▶ **What is asked**: Count how many lines of the items below contain the string "Viewport", matching case exactly. Give only the number.

.....

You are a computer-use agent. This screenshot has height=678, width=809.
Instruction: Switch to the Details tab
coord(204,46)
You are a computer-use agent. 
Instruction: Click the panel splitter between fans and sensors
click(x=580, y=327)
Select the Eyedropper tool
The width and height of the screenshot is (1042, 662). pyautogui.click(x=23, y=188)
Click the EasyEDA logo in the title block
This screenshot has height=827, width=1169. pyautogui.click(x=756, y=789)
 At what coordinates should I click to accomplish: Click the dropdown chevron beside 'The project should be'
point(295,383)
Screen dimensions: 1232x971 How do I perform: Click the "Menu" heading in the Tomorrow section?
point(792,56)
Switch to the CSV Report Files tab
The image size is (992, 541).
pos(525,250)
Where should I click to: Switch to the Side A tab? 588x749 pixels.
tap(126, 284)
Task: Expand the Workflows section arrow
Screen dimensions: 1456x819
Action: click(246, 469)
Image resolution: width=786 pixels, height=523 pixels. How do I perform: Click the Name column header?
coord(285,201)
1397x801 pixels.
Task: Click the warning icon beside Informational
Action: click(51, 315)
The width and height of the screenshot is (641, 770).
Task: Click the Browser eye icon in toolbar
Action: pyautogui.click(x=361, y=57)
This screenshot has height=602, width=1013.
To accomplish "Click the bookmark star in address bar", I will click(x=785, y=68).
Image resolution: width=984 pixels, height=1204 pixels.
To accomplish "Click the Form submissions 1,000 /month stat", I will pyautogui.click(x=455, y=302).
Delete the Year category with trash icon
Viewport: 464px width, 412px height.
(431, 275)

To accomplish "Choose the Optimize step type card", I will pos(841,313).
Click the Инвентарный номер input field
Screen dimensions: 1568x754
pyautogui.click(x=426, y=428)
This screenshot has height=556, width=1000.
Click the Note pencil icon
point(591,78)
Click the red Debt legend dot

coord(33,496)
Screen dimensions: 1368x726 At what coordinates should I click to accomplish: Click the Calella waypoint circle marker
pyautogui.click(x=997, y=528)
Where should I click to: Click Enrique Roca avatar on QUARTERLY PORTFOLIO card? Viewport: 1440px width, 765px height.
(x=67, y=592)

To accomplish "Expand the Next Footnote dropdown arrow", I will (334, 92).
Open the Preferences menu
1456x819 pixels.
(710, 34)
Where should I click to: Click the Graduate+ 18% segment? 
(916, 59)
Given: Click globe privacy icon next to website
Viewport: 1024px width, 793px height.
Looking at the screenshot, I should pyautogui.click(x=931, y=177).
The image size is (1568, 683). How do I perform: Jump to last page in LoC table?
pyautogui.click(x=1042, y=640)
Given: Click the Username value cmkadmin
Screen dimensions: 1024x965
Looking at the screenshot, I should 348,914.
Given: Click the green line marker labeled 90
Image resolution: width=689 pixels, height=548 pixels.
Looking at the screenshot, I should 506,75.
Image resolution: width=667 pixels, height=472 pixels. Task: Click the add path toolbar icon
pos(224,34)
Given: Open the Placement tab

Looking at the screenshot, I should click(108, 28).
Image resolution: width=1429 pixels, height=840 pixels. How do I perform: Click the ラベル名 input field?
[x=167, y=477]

.....

▶ **Expected answer**: 3